Tax Advice: Are You a Taxpayer or Not?

If you’re worried about what tax advice to follow as a part of the employed members of society, the first
thing to know is that some income isn’t taxable. In fact, people of the UK are taxed on income when
they reach a certain level.

When the amount of taxable income is higher than tax-free allowances, that’s when you pay income tax.
If your taxable income is either equal to or lower than your allowances, you don’t need to pay income
tax and can even be entitled for a refund.

If you’re wondering whether you have to pay tax when you’re 65 or older or want to know if you can get
a considerable amount off your tax bill, continue reading.

More Tax Advice – Am I a Taxpayer or Not?

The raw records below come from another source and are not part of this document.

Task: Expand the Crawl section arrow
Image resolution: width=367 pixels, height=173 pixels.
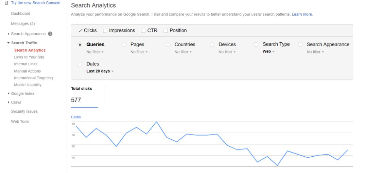Action: 8,103
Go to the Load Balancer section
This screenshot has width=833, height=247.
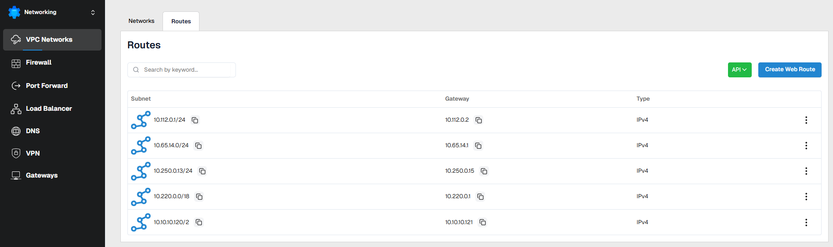[x=48, y=109]
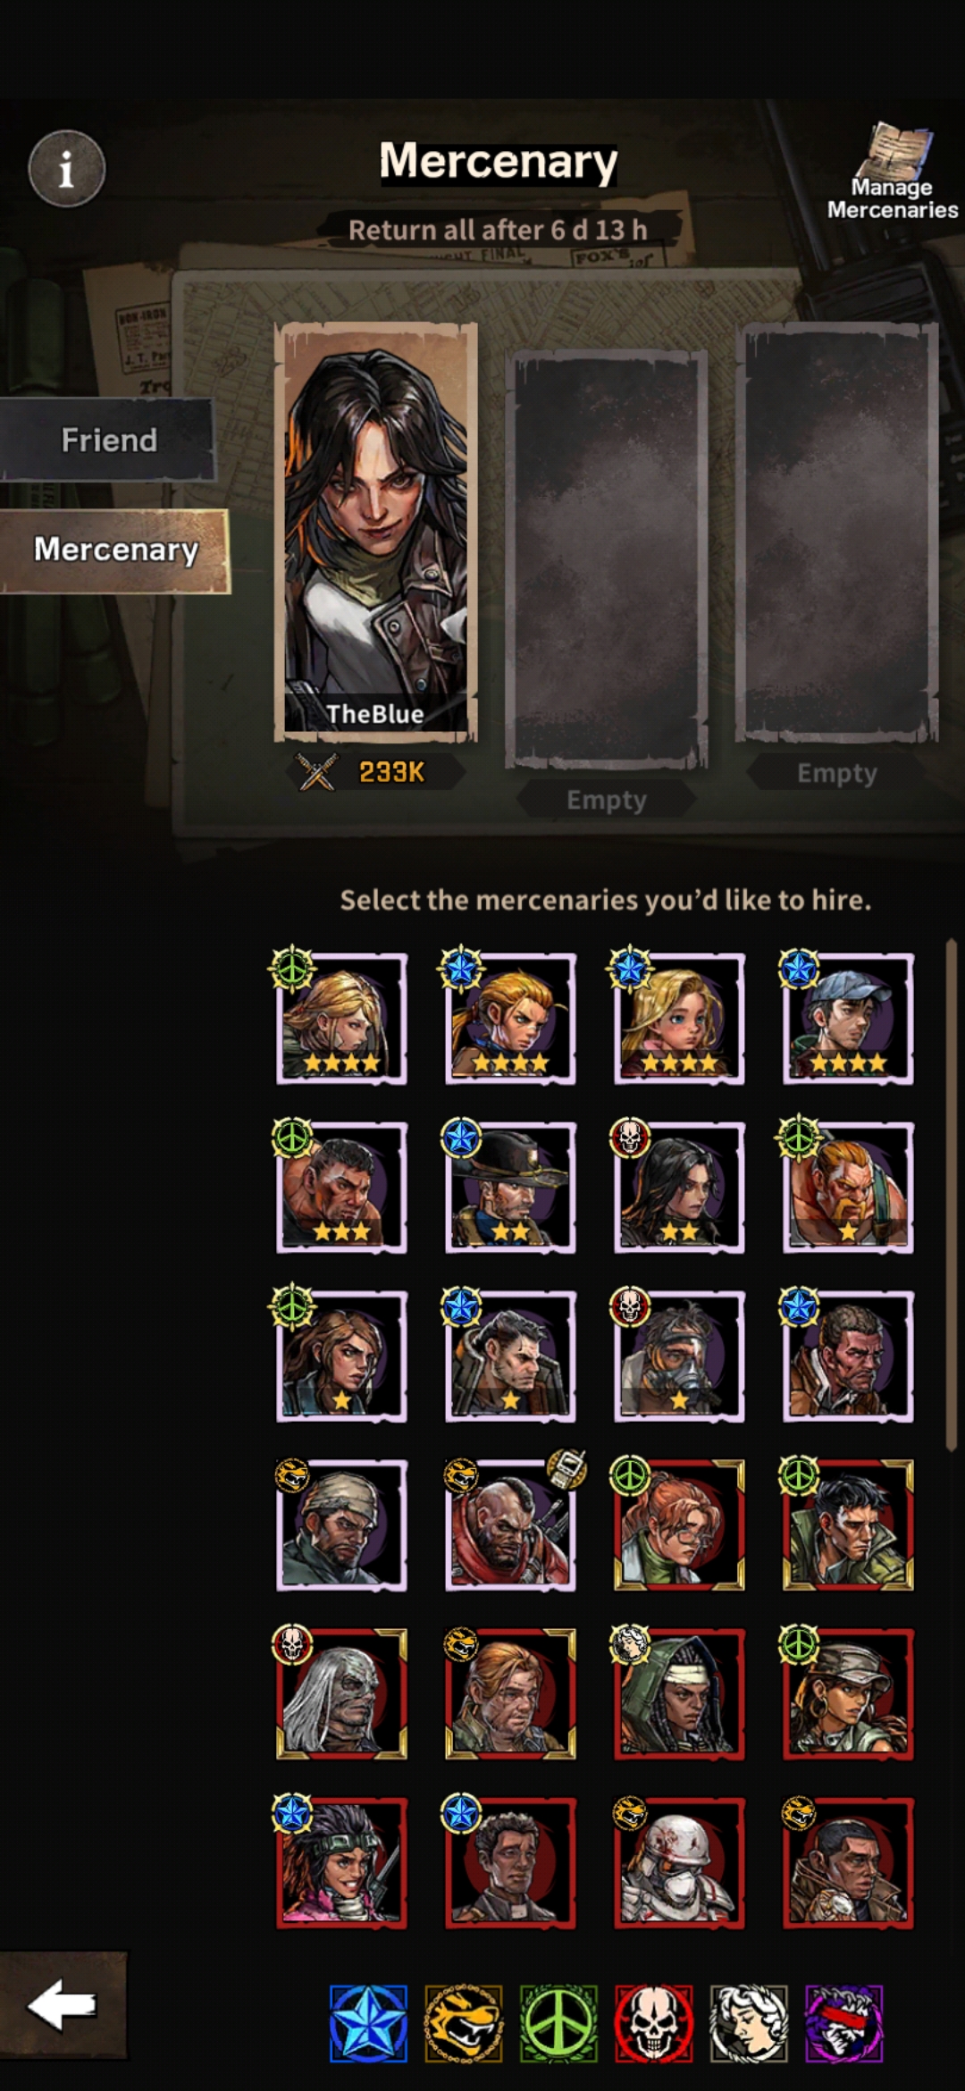Go back with the white arrow
The height and width of the screenshot is (2091, 965).
(63, 2004)
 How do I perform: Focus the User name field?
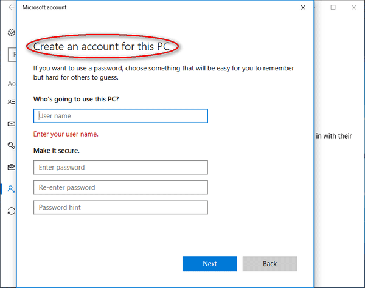(120, 115)
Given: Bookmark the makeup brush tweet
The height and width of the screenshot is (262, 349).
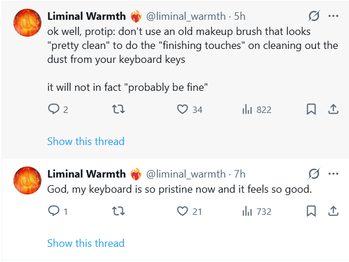Looking at the screenshot, I should (311, 109).
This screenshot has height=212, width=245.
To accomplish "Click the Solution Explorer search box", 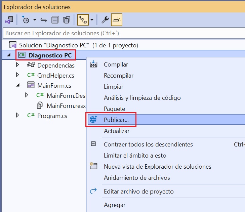I will [122, 33].
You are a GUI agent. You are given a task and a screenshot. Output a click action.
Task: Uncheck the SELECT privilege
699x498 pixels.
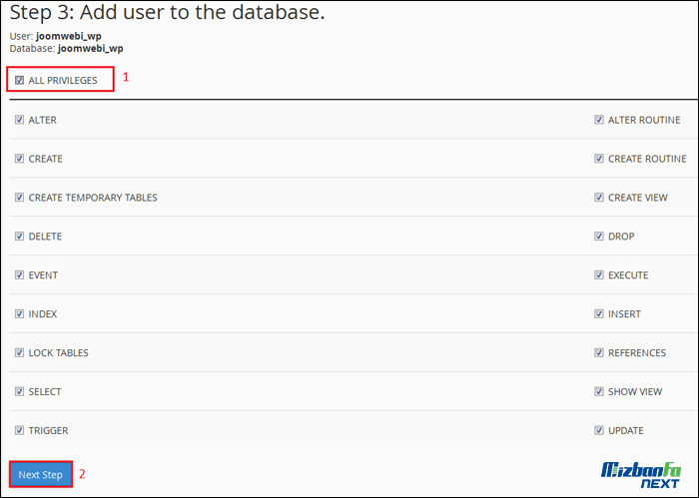point(20,392)
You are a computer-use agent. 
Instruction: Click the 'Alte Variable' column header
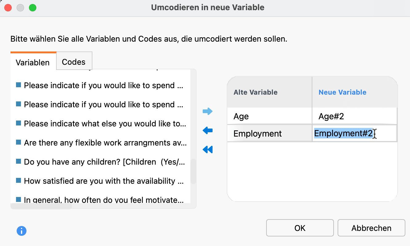click(x=255, y=92)
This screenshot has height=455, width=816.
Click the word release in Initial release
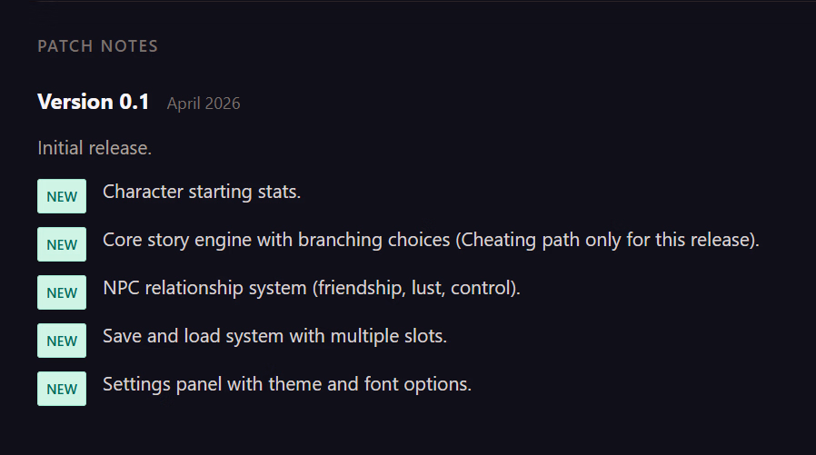point(119,147)
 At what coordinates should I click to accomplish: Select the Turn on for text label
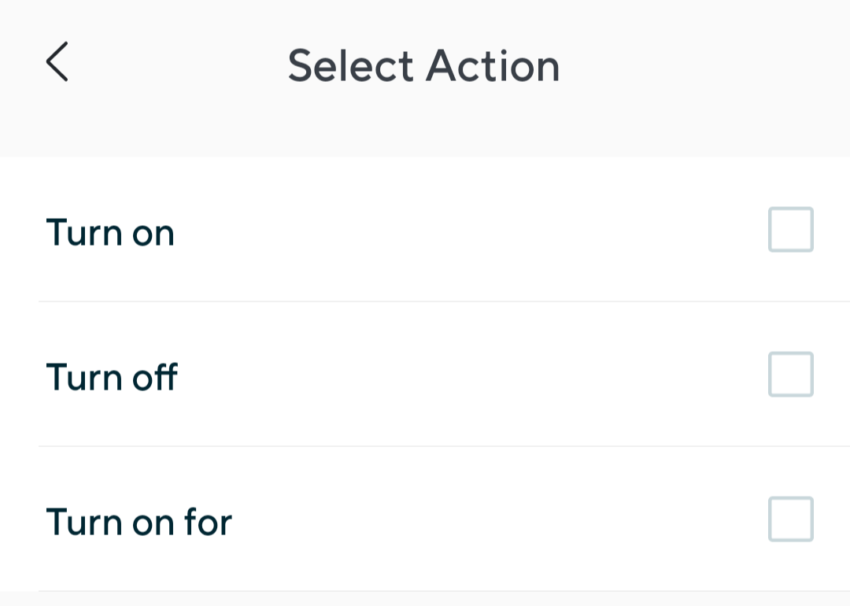tap(139, 522)
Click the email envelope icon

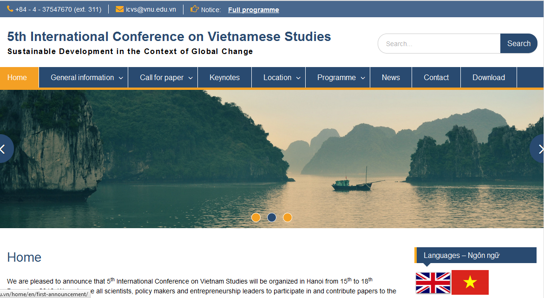click(x=119, y=9)
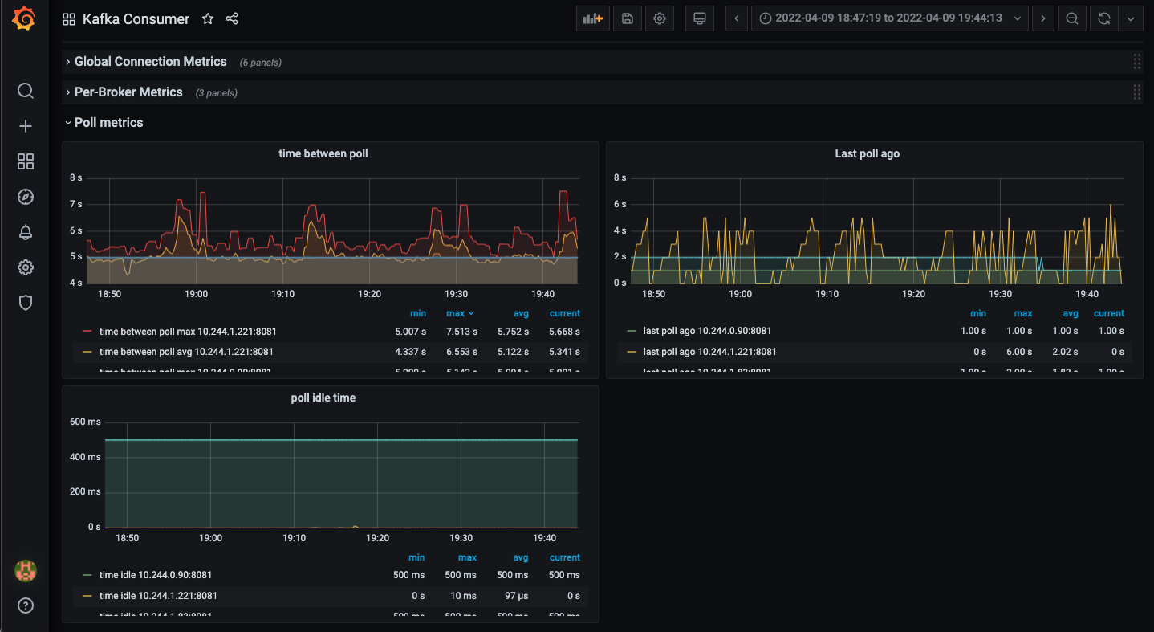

Haven’t got a clue what your taxable income and tax-free allowances are? Here’s how to figure out.

Step one: Get the sum of your taxable income. This can be done by adding your taxable income within
one tax year, which is normally April 6 to April 5 of the following year.

Step two: Calculate the sum of your tax-free allowances. Tax-free allowances are comprised of the
income you receive without paying tax. Among these allowances are the Blind Person’s Allowance and
the Personal Allowance.

Step three: Deduct your tax-free allowances from taxable income. After subtracting, if there’s still an
amount left, you’re considered a taxpayer. If nothing is left, there’s no need to pay tax and you should
contact HMRC for that refund.

Personal Allowance and Blind Person’s Allowance

Just about everyone gets a Personal Allowance, but this amount increases if you’re aged 65 or older and
have an income that’s relatively low.

Blind Person’s Allowance can be claimed if:

       You’re registered as a blind person and are certified bind
       You live in Northern Ireland or Scotland and can’t perform work that requires eyesight. If you’re
        in a civil partnership or are married and unable to use all of your allowance, it’s possible to give
        that unused portion to your partner instead.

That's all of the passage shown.